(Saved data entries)

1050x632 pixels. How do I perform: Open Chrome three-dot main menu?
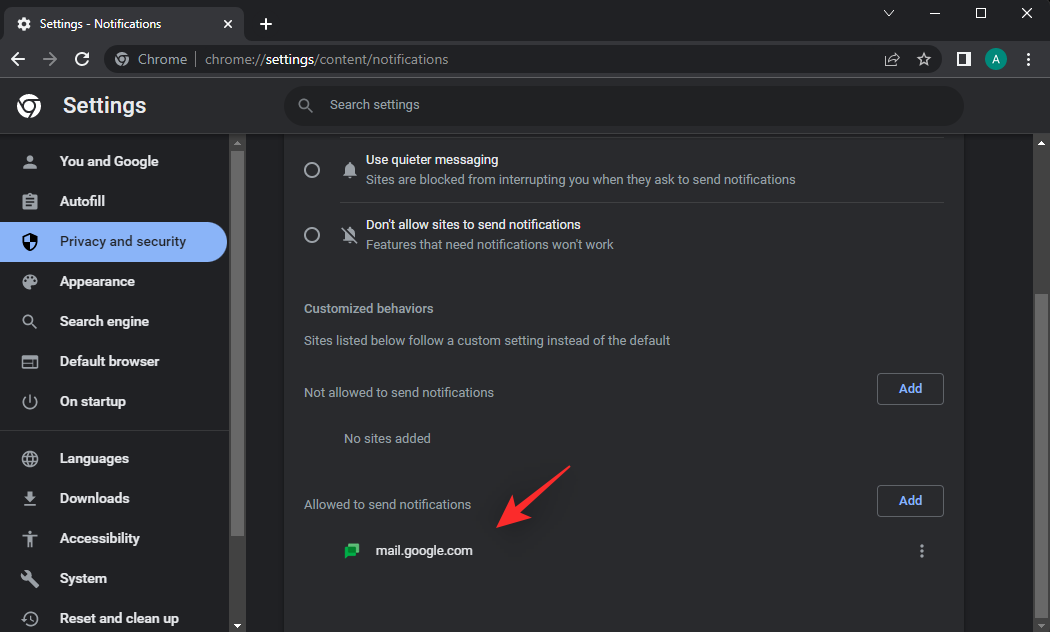click(1028, 59)
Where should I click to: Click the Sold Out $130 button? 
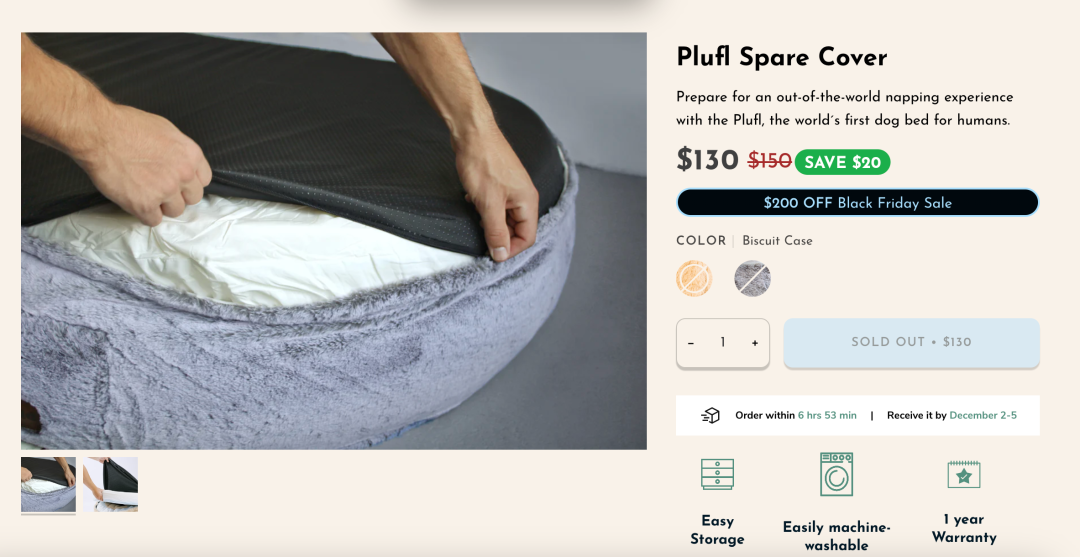pyautogui.click(x=911, y=342)
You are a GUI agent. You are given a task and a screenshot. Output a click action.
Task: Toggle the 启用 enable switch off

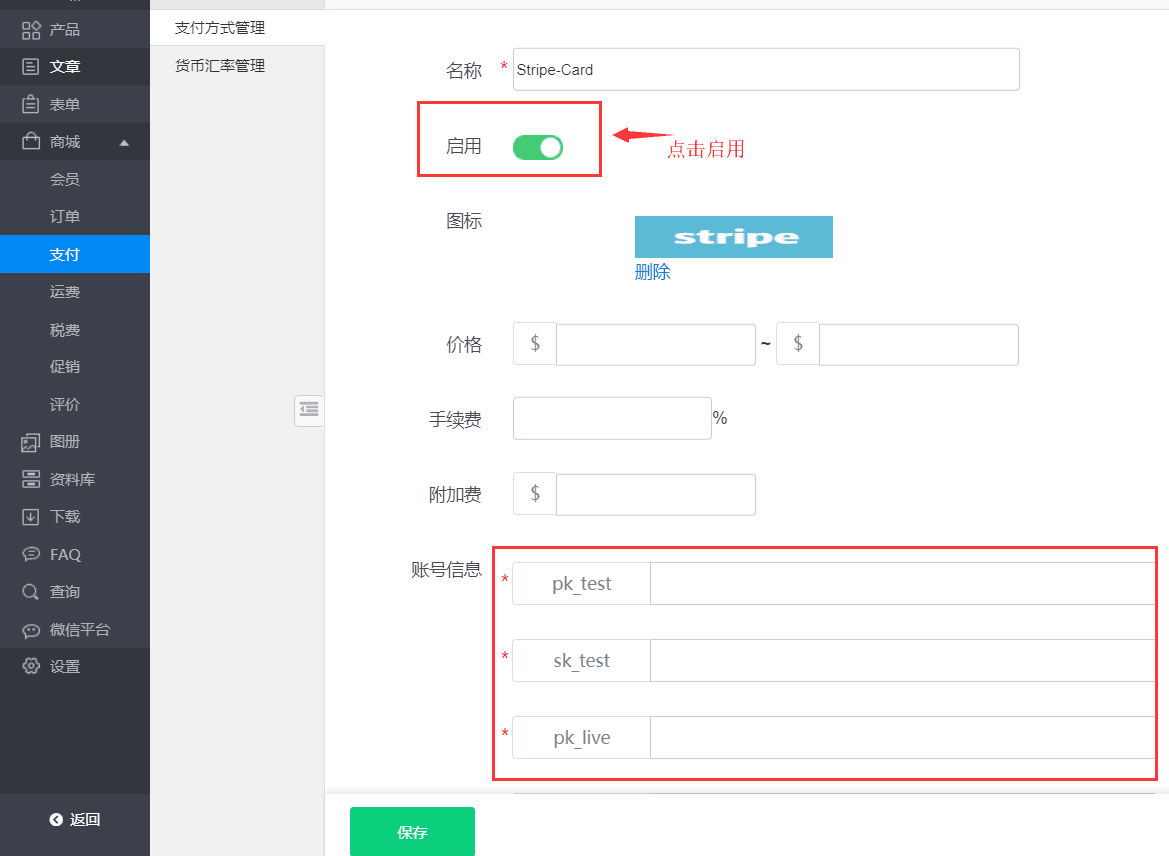[538, 147]
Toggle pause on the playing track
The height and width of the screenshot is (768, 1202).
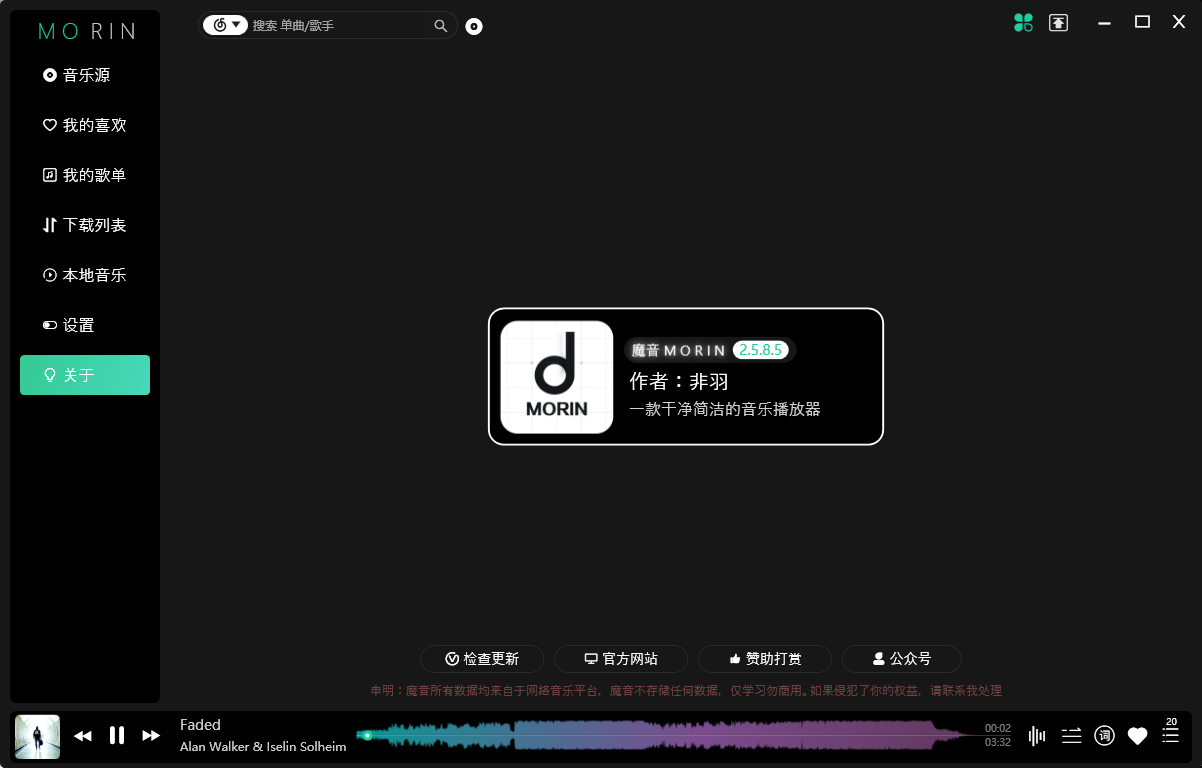pos(117,735)
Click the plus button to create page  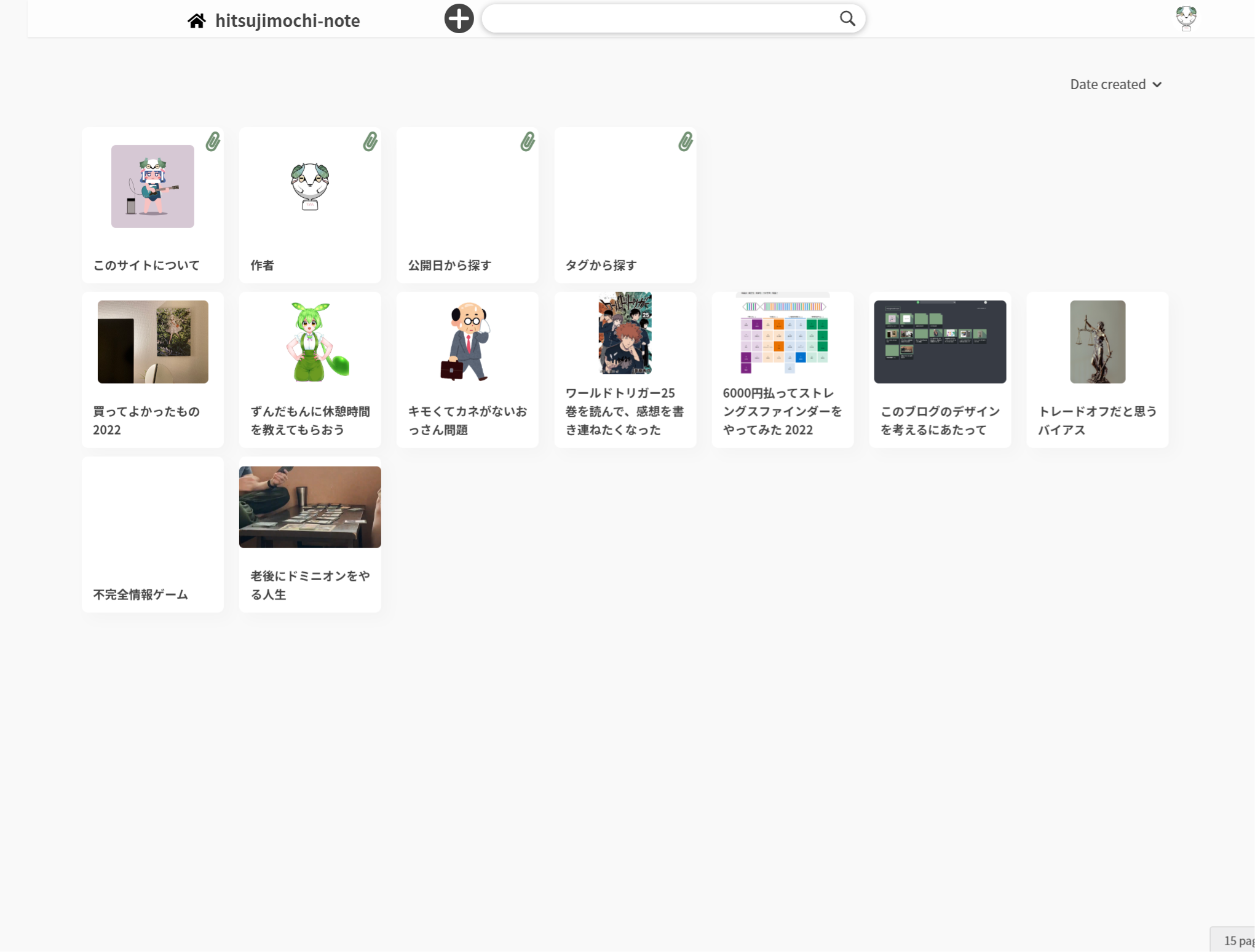click(459, 18)
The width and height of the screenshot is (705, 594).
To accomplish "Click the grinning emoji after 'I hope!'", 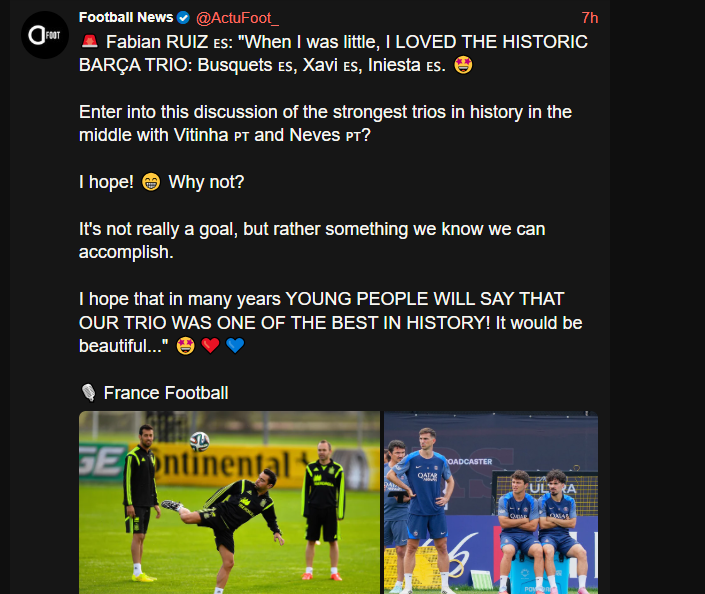I will pyautogui.click(x=151, y=182).
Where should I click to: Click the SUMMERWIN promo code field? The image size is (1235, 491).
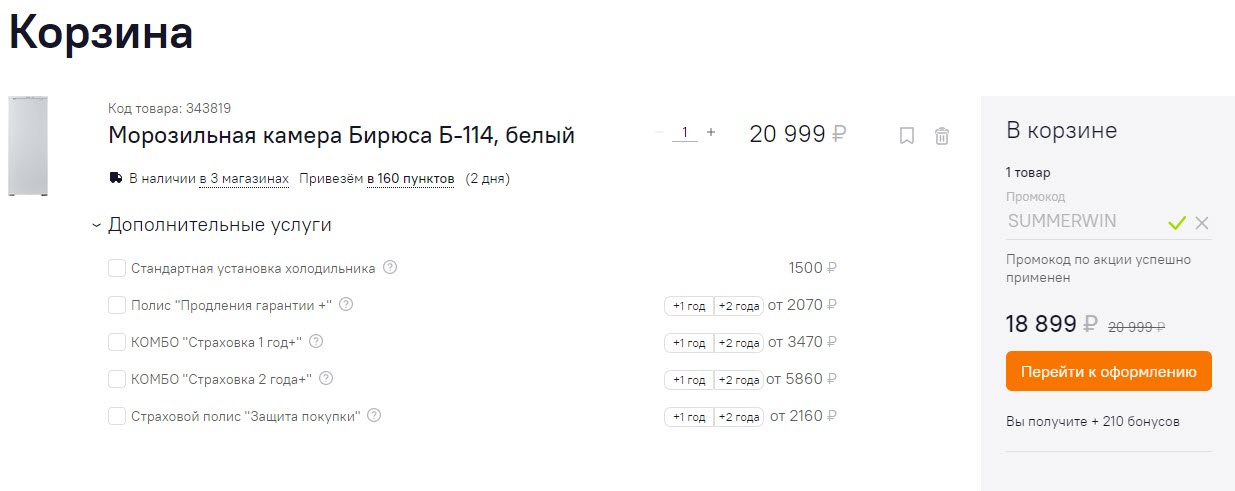click(1082, 222)
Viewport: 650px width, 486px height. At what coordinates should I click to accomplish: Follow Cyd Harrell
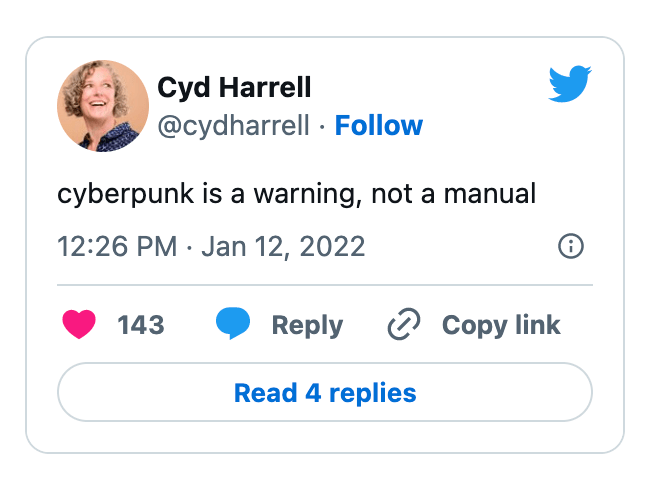[x=378, y=126]
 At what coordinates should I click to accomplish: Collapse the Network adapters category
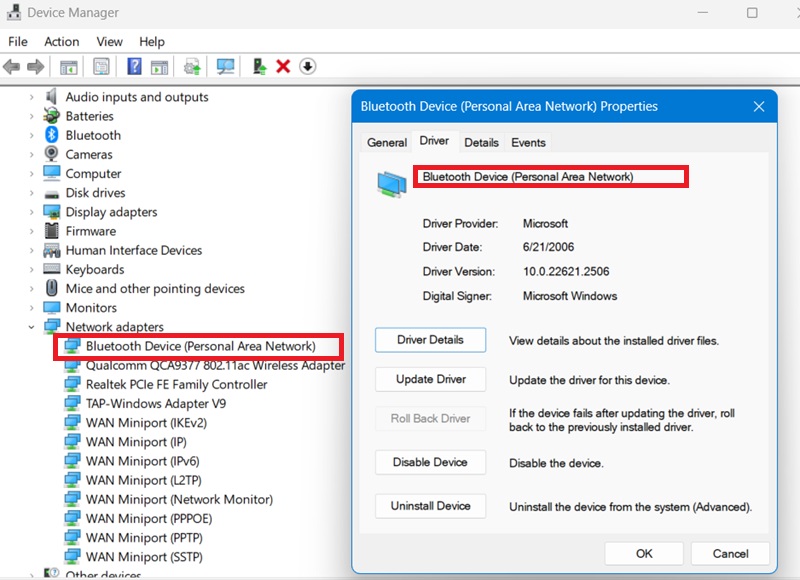pos(33,327)
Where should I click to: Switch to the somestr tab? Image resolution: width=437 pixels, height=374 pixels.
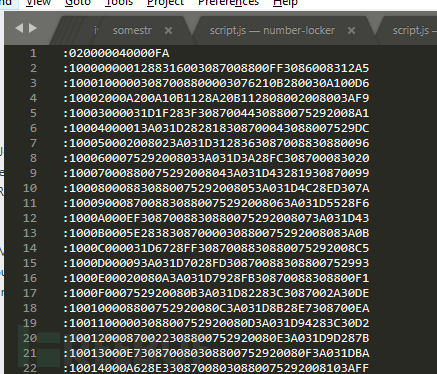[x=132, y=30]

• **Exercise goal**: Could you write out the stretch from the line containing "At what coordinates should I click to accomplish: Collapse" through the last of the lines again, substituting "Disk drives" for "Network adapters" and keeping everything else the same? Omit the pictures from your answer.

• **Answer below**:
 At what coordinates should I click to accomplish: Collapse the Disk drives category
pos(33,327)
Where should I click to: Switch to the somestr tab? Image resolution: width=437 pixels, height=374 pixels.
[x=132, y=30]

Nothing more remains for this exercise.